Lots of future Nobel Laureates had their groundbreaking work rejected by scientific journals. Juan Miguel Campanario, a Physics Professor in Madrid, writes an article about it called “Rejecting Nobel class articles and resisting Nobel class discoveries.” But he can’t get it published.
Hmmmm. Do I smell a future Nobel Laureate?
Although I don’t agree with the complete, decontextualized hindsight logic of the claims, it’s still interesting to look back and see the ways of peer review.
Note too that this guy’s actually talking about two things: first is the issue of resisting new discoveries; second is the matter of rejecting papers outright that later turn out to be quite novel and on the mark.

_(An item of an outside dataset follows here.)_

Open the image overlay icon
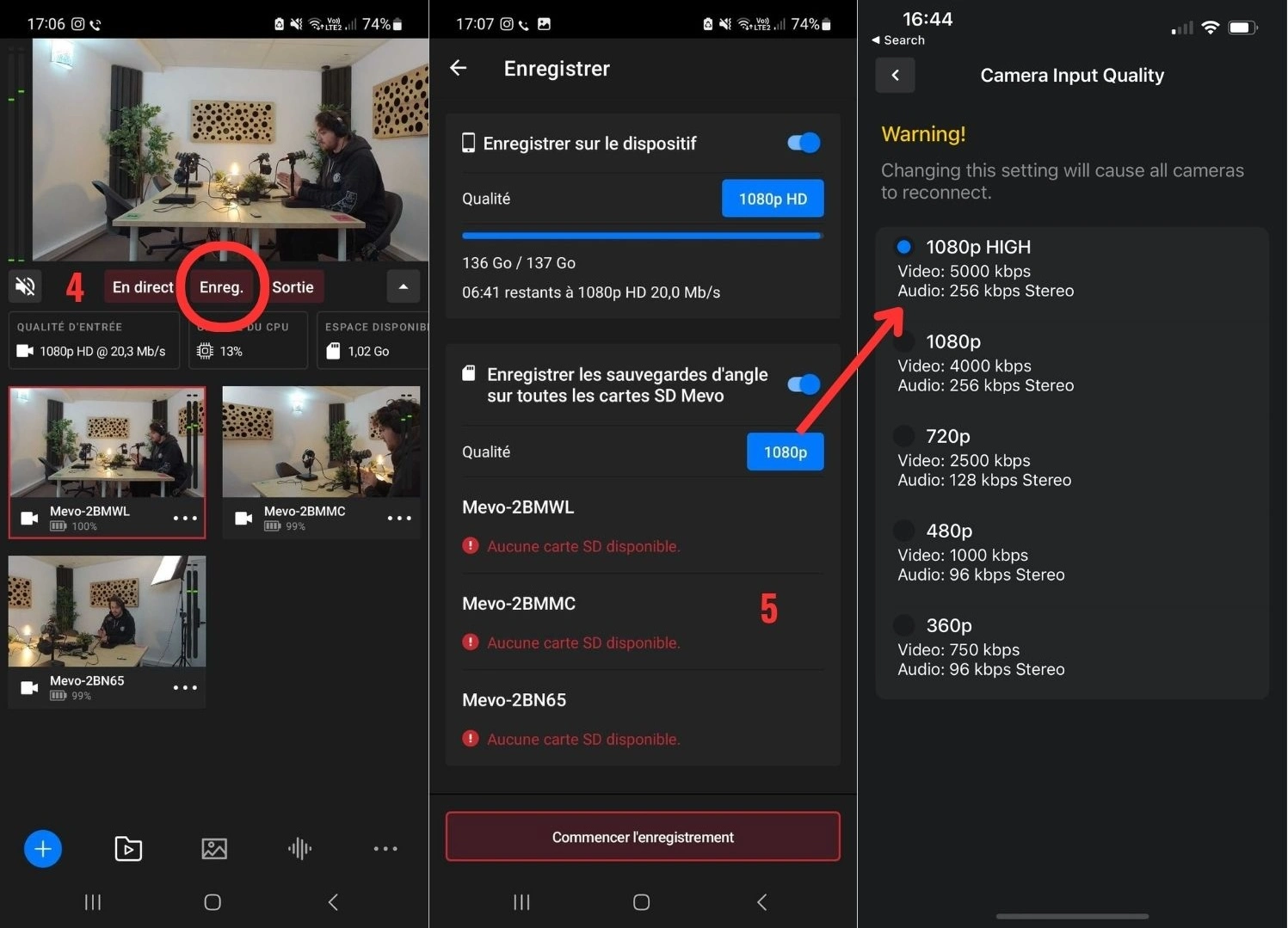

My good, dear co-blogger Dave will find this one especially interesting:
Michael Smith received the half of the 1993 Nobel Prize in Chemistry “for his fundamental contributions to the establishment of oligonucleiotide-based, site-directed mutageneis and its development of protein studies”. Here, again, a paper reporting the work for which the Nobel Prize was awarded was rejected when first submitted for publication. Eventually, the article ended up on pages of another journal and not surprisingly, its appearance attracted well-deserved scientific attention. Prof. Smith interpreted the rejection as a cause of “a subjective judgment by the editor of a journal to which many more manuscripts are submitted than could be published.”
(Campanario notes that his own work was referenced in a Nature editorial about peer rejection.)
And thanks to The Morning News guys for the link.